§ **Reading text**

------------------------------------

The self-hosted open-source LLM pitch sounds compelling. Own your model. No per-token costs. Train it on your data. Run it on your hardware. Total control.

Then you do the math.

The Critical Requirement: Tool Use

Our AI assistant doesn't write poetry. It parses natural language into structured operations. "Order a Bergara for Richard at 15% margin" needs to resolve into the right handler, the right parameters, the right sequence of API calls. That's tool use — and it's where frontier models are significantly ahead of open-source alternatives.

A model that gets the answer right 90% of the time is unusable for operational software. When a dealer says "invoice that order," you need 100% reliability on intent parsing. One misrouted command is a compliance issue, a financial error, or a lost customer. We tested open-source models. The tool-use reliability gap wasn't close.

The GPU Math

Monthly cost comparison at startup scale
Approach Monthly Cost Notes
Self-hosted (A100 instance) $1,500 – $3,000 24/7 for availability. Plus DevOps time.
API (Claude via Bedrock) $100 – $250 At startup scale (50 dealers). Pay per token.
Break-even point Hundreds of active tenants. Years away.

The break-even math is clear: you need hundreds of active tenants running thousands of daily conversations before self-hosting makes economic sense. At startup scale, API costs are a rounding error compared to GPU hosting.

What "Training" Actually Means

Most people who say "train it on your data" mean one of three things, and two of them are free:

What most people mean by "training" is just a good system prompt. You don't need a GPU for that.

------------------------------------

§ **Exercise goal**
Reproduce the piece on self-hosting open-source language models word for word, in full. The rows that follow come from a separate source.

§ **Information shown**
------------------------------------

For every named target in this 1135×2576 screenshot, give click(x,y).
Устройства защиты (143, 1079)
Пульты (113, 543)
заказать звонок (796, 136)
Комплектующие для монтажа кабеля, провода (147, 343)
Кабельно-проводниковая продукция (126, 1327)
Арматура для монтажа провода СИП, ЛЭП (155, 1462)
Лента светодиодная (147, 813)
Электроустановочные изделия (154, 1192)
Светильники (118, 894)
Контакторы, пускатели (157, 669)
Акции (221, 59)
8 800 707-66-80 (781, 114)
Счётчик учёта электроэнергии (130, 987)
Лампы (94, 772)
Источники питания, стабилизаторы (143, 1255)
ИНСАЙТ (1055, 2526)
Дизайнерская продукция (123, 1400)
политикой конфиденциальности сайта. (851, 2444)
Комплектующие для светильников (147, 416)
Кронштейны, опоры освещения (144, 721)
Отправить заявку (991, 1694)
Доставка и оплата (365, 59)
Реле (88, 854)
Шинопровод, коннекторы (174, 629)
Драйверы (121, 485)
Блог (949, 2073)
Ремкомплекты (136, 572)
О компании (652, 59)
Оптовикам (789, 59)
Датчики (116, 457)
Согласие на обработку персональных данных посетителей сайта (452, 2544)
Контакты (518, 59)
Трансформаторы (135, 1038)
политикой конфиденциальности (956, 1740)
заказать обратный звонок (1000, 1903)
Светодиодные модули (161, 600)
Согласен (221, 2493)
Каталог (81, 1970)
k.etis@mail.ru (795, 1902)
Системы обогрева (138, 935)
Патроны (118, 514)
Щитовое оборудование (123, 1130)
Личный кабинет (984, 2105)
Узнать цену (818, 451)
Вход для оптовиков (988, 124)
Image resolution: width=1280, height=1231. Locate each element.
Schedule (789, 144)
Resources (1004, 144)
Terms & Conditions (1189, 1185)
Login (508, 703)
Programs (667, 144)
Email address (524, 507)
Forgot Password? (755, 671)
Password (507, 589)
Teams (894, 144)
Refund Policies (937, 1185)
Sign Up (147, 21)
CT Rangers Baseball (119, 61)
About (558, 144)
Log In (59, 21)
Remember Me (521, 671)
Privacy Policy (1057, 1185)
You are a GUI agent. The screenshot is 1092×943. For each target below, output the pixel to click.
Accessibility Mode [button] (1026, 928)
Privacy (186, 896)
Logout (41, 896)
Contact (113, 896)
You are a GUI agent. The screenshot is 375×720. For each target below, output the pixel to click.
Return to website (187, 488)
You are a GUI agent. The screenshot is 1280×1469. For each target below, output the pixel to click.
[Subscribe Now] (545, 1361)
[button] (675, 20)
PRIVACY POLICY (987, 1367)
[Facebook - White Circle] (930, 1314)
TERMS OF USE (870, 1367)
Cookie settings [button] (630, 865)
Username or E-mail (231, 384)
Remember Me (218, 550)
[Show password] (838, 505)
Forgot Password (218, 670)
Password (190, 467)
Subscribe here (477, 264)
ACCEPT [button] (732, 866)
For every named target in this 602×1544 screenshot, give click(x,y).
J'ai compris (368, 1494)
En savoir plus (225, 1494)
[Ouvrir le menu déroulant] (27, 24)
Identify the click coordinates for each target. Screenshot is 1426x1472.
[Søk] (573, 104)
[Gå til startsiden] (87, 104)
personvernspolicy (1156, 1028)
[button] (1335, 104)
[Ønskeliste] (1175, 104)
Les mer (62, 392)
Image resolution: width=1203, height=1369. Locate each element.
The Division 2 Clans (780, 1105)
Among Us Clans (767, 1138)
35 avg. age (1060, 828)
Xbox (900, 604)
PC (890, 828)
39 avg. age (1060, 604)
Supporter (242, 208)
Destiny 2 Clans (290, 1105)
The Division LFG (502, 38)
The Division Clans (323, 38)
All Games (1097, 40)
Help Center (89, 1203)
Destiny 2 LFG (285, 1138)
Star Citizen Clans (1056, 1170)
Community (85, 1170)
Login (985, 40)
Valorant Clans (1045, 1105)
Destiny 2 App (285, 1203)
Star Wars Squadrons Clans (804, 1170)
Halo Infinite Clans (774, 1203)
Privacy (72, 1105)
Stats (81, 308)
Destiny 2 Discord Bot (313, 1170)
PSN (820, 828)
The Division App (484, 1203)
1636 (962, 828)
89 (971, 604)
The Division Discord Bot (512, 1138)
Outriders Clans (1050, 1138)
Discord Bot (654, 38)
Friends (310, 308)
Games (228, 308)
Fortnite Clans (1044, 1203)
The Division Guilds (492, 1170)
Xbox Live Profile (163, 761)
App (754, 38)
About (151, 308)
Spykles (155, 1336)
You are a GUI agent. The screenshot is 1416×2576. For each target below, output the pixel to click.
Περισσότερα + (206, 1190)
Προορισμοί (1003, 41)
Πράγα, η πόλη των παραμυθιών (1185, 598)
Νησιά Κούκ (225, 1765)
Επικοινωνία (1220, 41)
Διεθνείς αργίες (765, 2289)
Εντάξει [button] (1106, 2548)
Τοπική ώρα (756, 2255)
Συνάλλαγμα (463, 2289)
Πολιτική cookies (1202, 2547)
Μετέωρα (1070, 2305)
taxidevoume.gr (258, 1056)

------------------------------------

§ **Your solution**
The self-hosted open-source LLM pitch sounds compelling. Own your model. No per-token costs. Train it on your data. Run it on your hardware. Total control.

Then you do the math.

The Critical Requirement: Tool Use

Our AI assistant doesn't write poetry. It parses natural language into structured operations. "Order a Bergara for Richard at 15% margin" needs to resolve into the right handler, the right parameters, the right sequence of API calls. That's tool use — and it's where frontier models are significantly ahead of open-source alternatives.

A model that gets the answer right 90% of the time is unusable for operational software. When a dealer says "invoice that order," you need 100% reliability on intent parsing. One misrouted command is a compliance issue, a financial error, or a lost customer. We tested open-source models. The tool-use reliability gap wasn't close.

The GPU Math

Monthly cost comparison at startup scale
Approach Monthly Cost Notes
Self-hosted (A100 instance) $1,500 – $3,000 24/7 for availability. Plus DevOps time.
API (Claude via Bedrock) $100 – $250 At startup scale (50 dealers). Pay per token.
Break-even point Hundreds of active tenants. Years away.

The break-even math is clear: you need hundreds of active tenants running thousands of daily conversations before self-hosting makes economic sense. At startup scale, API costs are a rounding error compared to GPU hosting.

What "Training" Actually Means

Most people who say "train it on your data" mean one of three things, and two of them are free:

What most people mean by "training" is just a good system prompt. You don't need a GPU for that.